Should I ask my Dad if he did have an affair with my aunt?

17 replies

Brodicea · 25/04/2013 14:20

My Dad is and has always been a hound. Consistently unfaithful to my mum, until just over ten years ago (about thirty years into their marriage) she said enough is enough and divorced him (he'd had an affair with a woman in her twenties, she was due to have his baby, he wanted to continue his affair but he still wanted to be married to my mum!). He justifies himself by saying that his wife is nothing to do with his girlfriends/ extra-curricular love life (no, he's not a French duke from the sixteen hundreds ).

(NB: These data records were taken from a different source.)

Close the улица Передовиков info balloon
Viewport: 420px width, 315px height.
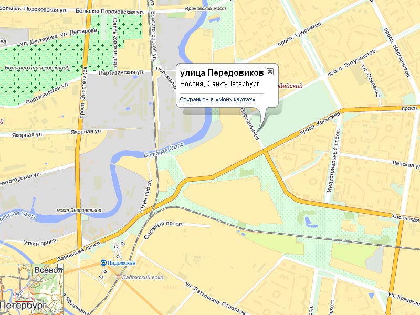270,71
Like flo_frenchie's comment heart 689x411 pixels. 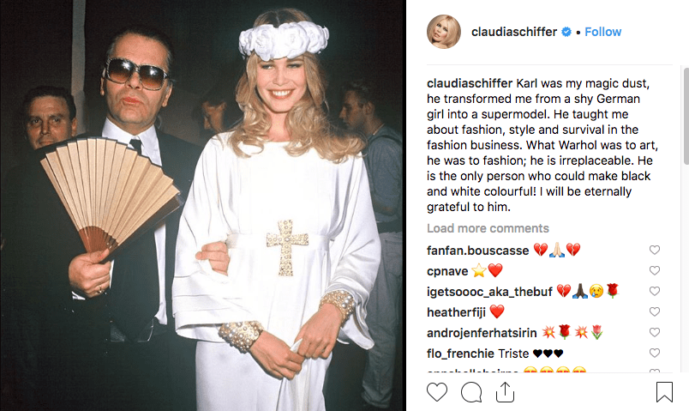pos(654,353)
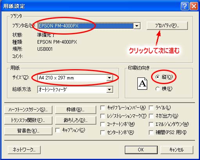Expand the printer name dropdown arrow

pos(137,26)
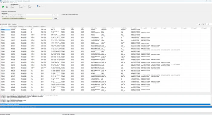The width and height of the screenshot is (212, 115).
Task: Click the input file path field
Action: [x=27, y=15]
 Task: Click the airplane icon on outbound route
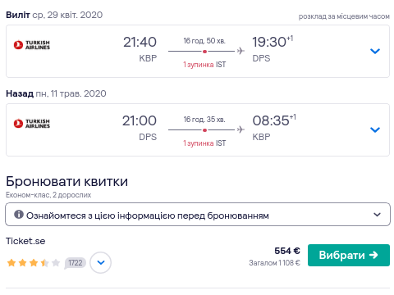[241, 51]
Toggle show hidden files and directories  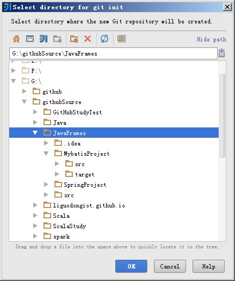121,39
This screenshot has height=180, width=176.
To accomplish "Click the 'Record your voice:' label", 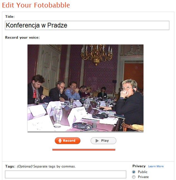I will coord(23,38).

Rewinding about twenty years, we had lived overseas but came back to the UK to live in my mum's home town. I remember my auntie popping around a lot uninvited, often she wouldn't leave and my parents used to moan about it. I remember her asking me how I would feel if I had another mummy. She's a funny character, very dishonest, and has a track history of cheating with her friends husbands (three of them!).

In the last few years, my aunt has made some hints to my mum, about my Dad and herself. Saying that about twenty years ago he showed up unexpectedly at her house and told her he was 'gagging for it'. She also mentioned another time when he came to the UK and visited her. Now, maybe they were good friends, but I remember him being uncomfortable around her and avoiding her; although at times they used to share a barbed joke.

She never told my mum more than this, and my mum who is a very quiet and guarded soul, has never asked her outright or asked her to elaborate. It really bothers me that my aunt and my Dad may have got away with it - but that likewise, maybe my mum is reading into things. My mum has been brewing on these words, but has not confronted my aunt: I feel like just asking my Dad outright if he did it. But, is it none of my business? Will he tell the truth?

Any advice would be great.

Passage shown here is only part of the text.